現代思想12月号は、予想されたとおり「緊急特集 ジャック・デリダ」だった。
だが、この中で、十川幸司という人物が奇妙なことを書いている。読んでいてアタマにきた。
いわく

デリダこそが精神分析だったのである。

いったい、デリダが、いつ、同性愛者を「倒錯」と呼び、差別言説を弄したんだ。
いったい、デリダが、いつ、アルフレッド・アドラー(Alfled Adler)のような差別主義者/A級戦犯の仲間入りをしたんだ。

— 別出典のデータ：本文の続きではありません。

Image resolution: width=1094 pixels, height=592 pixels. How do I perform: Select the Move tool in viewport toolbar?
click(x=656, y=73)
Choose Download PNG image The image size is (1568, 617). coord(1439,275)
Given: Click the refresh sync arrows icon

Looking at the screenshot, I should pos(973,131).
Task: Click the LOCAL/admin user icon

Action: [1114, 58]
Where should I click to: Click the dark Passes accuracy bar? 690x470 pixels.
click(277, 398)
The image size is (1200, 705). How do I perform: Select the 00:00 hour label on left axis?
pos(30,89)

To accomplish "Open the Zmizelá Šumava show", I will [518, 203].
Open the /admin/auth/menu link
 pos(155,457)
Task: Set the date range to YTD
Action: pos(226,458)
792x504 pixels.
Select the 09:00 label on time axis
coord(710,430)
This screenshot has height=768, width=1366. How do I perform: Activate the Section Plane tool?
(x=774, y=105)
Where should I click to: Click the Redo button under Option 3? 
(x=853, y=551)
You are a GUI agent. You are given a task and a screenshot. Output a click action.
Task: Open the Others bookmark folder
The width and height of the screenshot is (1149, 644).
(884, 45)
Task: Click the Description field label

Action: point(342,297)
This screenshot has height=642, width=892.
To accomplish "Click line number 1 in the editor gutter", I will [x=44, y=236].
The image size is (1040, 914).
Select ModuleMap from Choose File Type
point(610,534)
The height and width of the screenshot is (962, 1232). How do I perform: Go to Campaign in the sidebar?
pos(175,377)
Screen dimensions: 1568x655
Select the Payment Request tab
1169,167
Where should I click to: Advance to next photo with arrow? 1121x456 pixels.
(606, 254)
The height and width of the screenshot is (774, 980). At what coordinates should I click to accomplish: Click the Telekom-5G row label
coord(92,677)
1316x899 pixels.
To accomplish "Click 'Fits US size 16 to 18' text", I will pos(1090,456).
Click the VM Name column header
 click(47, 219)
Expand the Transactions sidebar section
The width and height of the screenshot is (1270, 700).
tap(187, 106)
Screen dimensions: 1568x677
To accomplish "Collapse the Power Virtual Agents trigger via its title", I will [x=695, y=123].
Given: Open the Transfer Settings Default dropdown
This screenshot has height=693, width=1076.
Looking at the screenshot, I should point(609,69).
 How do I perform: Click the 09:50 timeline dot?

ふざけるのもいい加減にしろ、と言いたい。十川は「フーコー特集」でも、精神分析フーコーの方法に近いと主張していた(現代思想2003年12月臨時増刊)。しかし、その同じ文章で、国際精神分析協会は<現在でも>同性愛者の分析家志願を受け入れていないと──批判/糾弾するでもなく──書き、そしてアーネスト・ジョーンズの

同性愛は忌まわしい犯罪であり、同性愛者が分析家の一員になると協会の信頼が失われる

という差別発言を平然と引きながらだ。

なるほど、国際精神分析協会は、どうやらアメリカ軍と同じ「ポリシー」を持っているらしい。つまり国際精神分析協会も、米軍と同様に、「Don't Ask Don't Tell」ポリシーを掲げているということだ。
それとも、カトリックの司祭制度に「準拠」しているのだろうか。精神分析家は「異性愛者」でなければならない、司祭が「異性愛者」でなければならないことと同じように。なぜならば、司祭=精神分析家は、「経典」に則って、「自分たちが設定した罪/病」を「告白」させる「権力者」たらねばならないからだ。まさに「司牧者権力」ここに極まれりだ。

今どき、性的指向で、なれる職業/なれない職業がある、というのが驚きを通り越して呆れ果てる。もちろん、精神分析を「美化」する連中は、こういった「現実」を首肯しているんだよな?
ならば、それは、単なる「歴史修正主義者」どころではない。それは「ネオコン」どころではない。差別を「追認/首肯」するその姿勢は、いったいKKKやネオナチとどう違うんだ?


なぜ精神分析は、フーコーデリダや(ジジェクがやっているように)ドゥルーズと「同列」なんだ? 彼らが、いったい、いつ、「差別」を「首肯」したんだ?

21世紀の精神分析がやっているのは、他の思想家への体のよい「寄生」なのか?
「大精神分析共栄圏」でも目論んでいるのか?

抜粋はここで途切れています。